** WORK REQUEST **
Set down without change every line from the line that contains "1506x578 pixels." through the end of the listing, and only those lines. No pictures.

** DATA SUPPLIED **
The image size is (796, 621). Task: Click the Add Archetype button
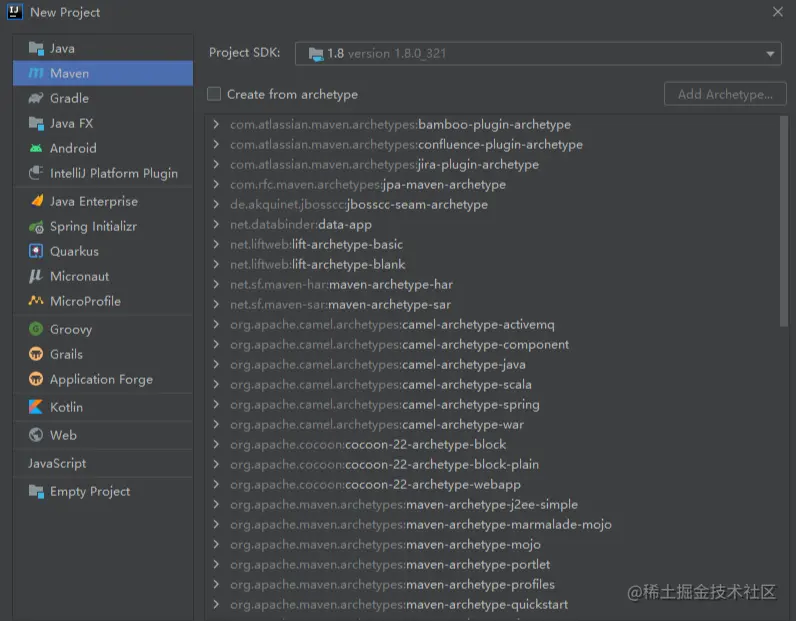tap(724, 94)
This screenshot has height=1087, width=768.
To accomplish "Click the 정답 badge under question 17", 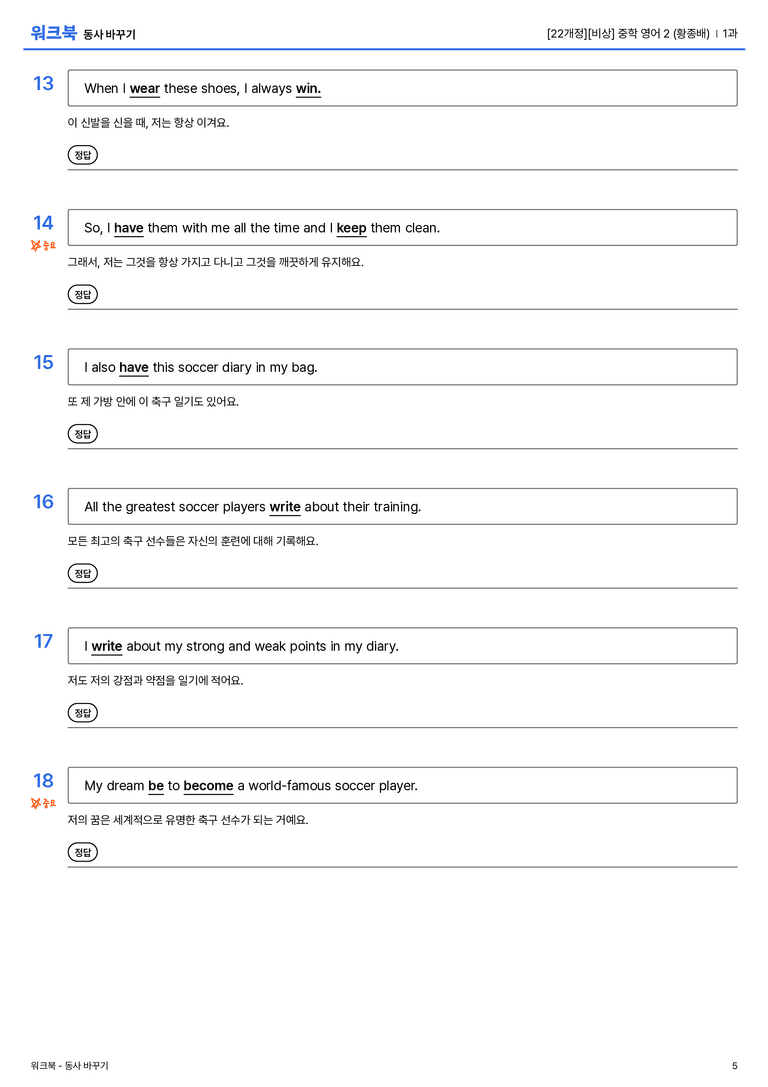I will tap(82, 712).
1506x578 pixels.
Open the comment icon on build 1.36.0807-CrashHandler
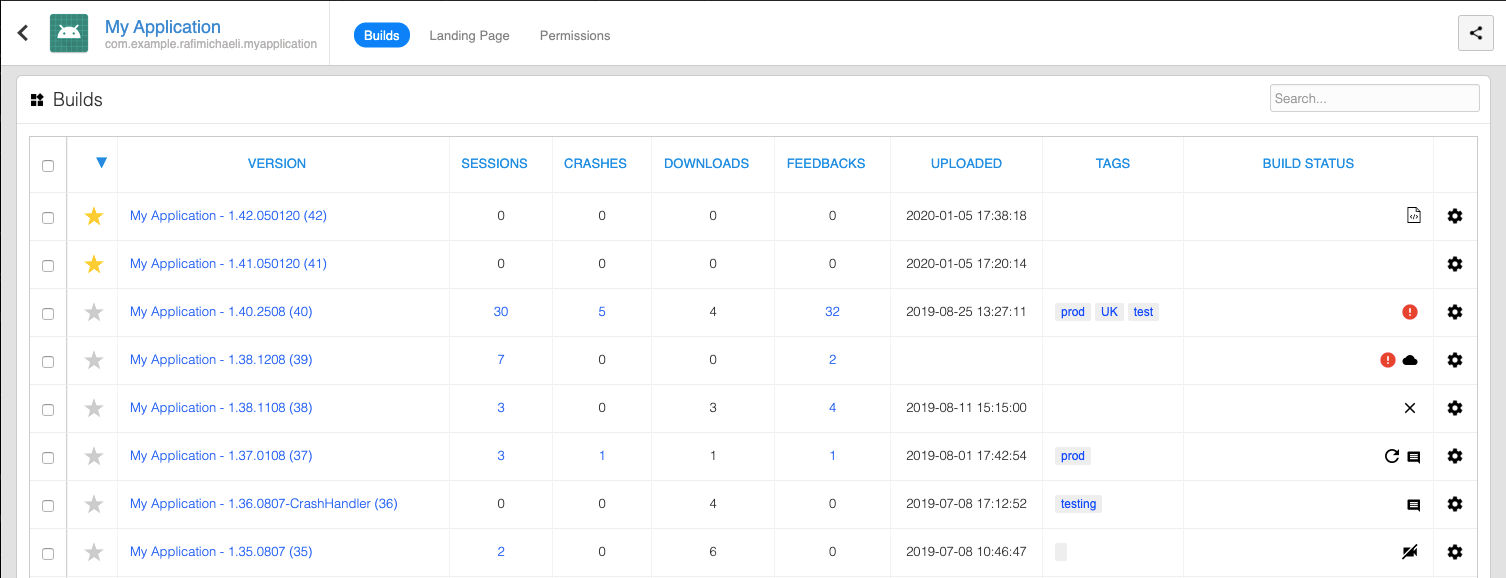point(1413,504)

** ANSWER FOR THIS EXERCISE **
1506x578 pixels.
Open the comment icon on build 1.36.0807-CrashHandler
point(1413,504)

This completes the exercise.